- **WORK TO BE COMPLETED**
Please copy the material from the line containing "Click the chevron on the Скачать button" down through the line containing "[x=1027, y=552]", putting "arrow" in place of "chevron" and changing nothing else.

- **DATA TO PROCESS**

** Start **

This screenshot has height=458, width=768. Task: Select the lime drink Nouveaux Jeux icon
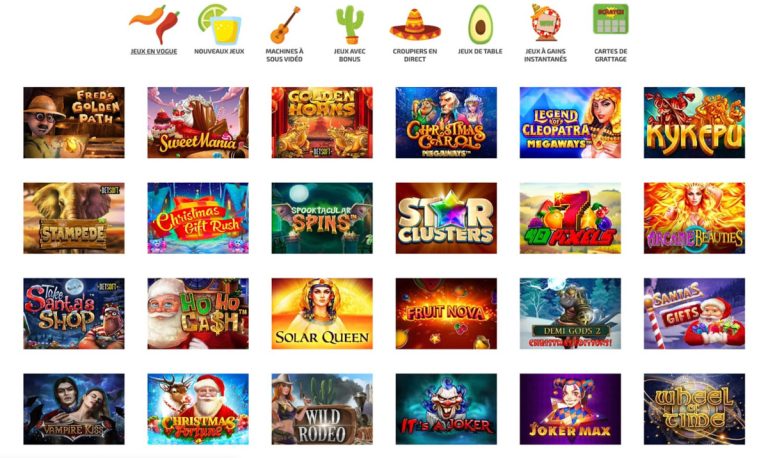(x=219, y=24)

** End **
** Start **

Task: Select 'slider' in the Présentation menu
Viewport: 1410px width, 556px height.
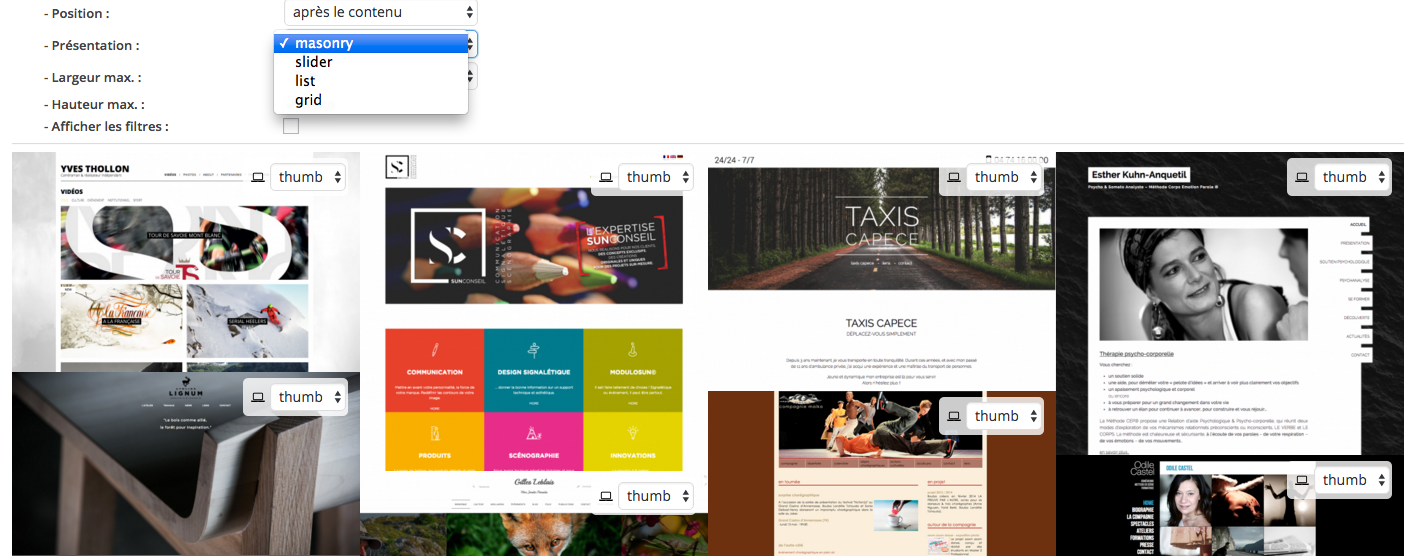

** End **
** Start **

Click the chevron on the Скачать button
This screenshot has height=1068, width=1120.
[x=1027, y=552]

** End **

- **FULL RESPONSE**
Click the arrow on the Скачать button
This screenshot has height=1068, width=1120.
[x=1027, y=552]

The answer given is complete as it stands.